Three aspects make this financial structure delicate:
- Very long-term repayment: shareholder loans would be repaid between 2086 and 2114, a timeline no private investor considers “normal”. It is a model that requires total faith in the club’s stability and management continuity for almost a century.
- Limited revenues: first-year revenues are estimated at €37.5 million, but only €1.7 million from conferences and €3.7 million from concerts. Non-football events, which are often the decisive economic lever for modern stadiums, carry marginal weight here.
- Negative initial cash flows: in the early years there will be no income, only invoices, offset by €66 million in cash flows and the assignment of €45 million in VAT credits. It is an uphill start.
In summary: the project rests on a very fine balance between debt, investor confidence, and the club’s ability to guarantee stability for decades.
The urban planning knot: 25% of the budget is for the city, not the stadium
A quarter of the total investment — around €120 million — is earmarked for urban regeneration: restricted traffic zones, a Bailey bridge, lighting with 1,200 new lamp posts, green spaces increased by 30%, and regeneration of degraded areas.
This means two things:
- The project is not just a stadium, but a complex urban intervention involving mobility, safety, infrastructure, and public spaces.
- Each element requires authorisations, opinions, constraints, and approvals from different bodies.

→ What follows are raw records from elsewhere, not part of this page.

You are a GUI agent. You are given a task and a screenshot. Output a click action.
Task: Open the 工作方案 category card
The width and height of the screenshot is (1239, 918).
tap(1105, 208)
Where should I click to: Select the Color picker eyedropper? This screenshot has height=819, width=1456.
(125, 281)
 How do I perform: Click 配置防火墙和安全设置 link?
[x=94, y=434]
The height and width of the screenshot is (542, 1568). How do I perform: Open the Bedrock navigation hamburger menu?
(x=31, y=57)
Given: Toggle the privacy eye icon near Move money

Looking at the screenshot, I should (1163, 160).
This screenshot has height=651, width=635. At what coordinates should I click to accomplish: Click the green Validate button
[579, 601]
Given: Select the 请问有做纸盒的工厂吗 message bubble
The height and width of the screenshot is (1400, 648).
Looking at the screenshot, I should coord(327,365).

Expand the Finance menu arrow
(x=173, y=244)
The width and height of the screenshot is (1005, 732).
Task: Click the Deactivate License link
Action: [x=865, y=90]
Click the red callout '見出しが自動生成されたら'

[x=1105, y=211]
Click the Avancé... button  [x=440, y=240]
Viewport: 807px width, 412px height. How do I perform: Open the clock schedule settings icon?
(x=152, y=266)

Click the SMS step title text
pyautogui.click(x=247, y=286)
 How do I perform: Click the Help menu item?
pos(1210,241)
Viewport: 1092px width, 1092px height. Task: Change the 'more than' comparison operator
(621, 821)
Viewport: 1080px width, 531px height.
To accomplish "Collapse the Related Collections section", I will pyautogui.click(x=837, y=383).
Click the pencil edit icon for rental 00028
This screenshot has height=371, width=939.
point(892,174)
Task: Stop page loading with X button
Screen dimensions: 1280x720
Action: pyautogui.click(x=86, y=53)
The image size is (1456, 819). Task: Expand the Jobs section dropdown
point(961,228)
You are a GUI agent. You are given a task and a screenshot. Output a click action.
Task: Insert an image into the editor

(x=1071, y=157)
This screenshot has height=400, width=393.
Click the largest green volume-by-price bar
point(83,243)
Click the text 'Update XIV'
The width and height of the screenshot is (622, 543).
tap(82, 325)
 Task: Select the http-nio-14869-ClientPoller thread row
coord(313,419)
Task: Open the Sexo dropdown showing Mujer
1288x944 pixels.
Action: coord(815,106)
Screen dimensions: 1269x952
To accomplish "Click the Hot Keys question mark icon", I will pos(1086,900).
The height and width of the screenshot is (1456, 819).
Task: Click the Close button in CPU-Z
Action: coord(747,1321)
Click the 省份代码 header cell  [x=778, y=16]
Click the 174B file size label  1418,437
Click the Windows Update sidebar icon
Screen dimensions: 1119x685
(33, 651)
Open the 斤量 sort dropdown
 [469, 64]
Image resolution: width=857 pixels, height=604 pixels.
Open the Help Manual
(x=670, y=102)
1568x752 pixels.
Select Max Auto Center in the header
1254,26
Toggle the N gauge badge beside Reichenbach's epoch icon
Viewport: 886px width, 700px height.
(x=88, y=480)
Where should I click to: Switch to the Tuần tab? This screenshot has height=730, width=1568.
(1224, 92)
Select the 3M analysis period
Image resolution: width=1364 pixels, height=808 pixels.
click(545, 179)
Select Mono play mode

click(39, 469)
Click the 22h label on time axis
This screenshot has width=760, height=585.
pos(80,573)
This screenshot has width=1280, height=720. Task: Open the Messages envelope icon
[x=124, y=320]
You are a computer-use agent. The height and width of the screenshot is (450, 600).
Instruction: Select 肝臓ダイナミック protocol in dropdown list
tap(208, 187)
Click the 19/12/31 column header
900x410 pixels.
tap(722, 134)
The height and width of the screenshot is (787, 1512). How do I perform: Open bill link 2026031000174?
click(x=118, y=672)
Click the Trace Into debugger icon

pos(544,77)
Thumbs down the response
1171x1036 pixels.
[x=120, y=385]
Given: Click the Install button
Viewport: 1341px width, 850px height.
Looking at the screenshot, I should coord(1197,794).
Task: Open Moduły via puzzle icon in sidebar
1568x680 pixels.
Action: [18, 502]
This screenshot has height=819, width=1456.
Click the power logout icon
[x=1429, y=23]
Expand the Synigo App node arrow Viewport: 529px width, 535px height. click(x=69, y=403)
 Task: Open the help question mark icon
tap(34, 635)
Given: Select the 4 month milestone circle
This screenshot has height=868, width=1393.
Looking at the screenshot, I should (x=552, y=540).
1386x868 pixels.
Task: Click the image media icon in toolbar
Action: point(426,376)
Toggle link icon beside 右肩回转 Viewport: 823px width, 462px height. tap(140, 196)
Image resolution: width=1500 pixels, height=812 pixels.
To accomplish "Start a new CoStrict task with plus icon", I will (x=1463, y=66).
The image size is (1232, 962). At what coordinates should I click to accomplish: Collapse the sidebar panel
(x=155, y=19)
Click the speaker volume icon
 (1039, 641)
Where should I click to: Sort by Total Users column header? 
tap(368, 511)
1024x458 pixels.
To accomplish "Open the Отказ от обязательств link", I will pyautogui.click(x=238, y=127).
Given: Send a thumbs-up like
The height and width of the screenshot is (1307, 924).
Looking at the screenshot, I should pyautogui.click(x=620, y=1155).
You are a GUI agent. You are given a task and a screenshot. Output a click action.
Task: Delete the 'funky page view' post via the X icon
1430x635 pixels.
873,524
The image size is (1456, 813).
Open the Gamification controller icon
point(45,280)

And this is where the real obstacle lies.
The Services Conference: the most difficult hurdle
The next step is the Services Conference, which must give the definitive green light. This is a notoriously long process, especially when:
- the area is protected (the Flaminio is a Nervi work, under heritage protection);
- the project involves deep structural modifications;
- it involves the Municipality, Superintendency, Region, Fire Brigade, mobility bodies, and environmental agencies.
Every body can request additions, modifications, revisions. Every revision can push the timeline back.
The timeline: an optimistic schedule
The goal is to start construction in 2027 and complete it in 2031, in time for Euro 2032. But:
- the Flaminio is a historic stadium, with complex architectural constraints;
- urban regeneration requires multiple, coordinated contracts;
- the Newco will only be created after Campidoglio approval, so it does not yet exist.
Every delay in the Services Conference pushes everything back.
Why it is a difficult project to realise
- Fragile financial model, based on very long-term debt and revenues that are not particularly robust.
- Dependence on institutional investors, who may revise their commitment in the event of economic or political instability.
- Architectural and urban planning constraints that make every modification complex and subject to multiple opinions.
- A long and uncertain approval process, with the Services Conference as the real stumbling block.
- Very optimistic timelines, difficult to keep to in such a complex context.
- Absence of an operational Newco, which makes the project still “virtual”.
The project is fascinating and potentially transformative for the Flaminio neighbourhood, but its realisation requires a perfect alignment of finance, politics, urban planning, and timelines. And in the history of Italian stadiums, this alignment has always been rare.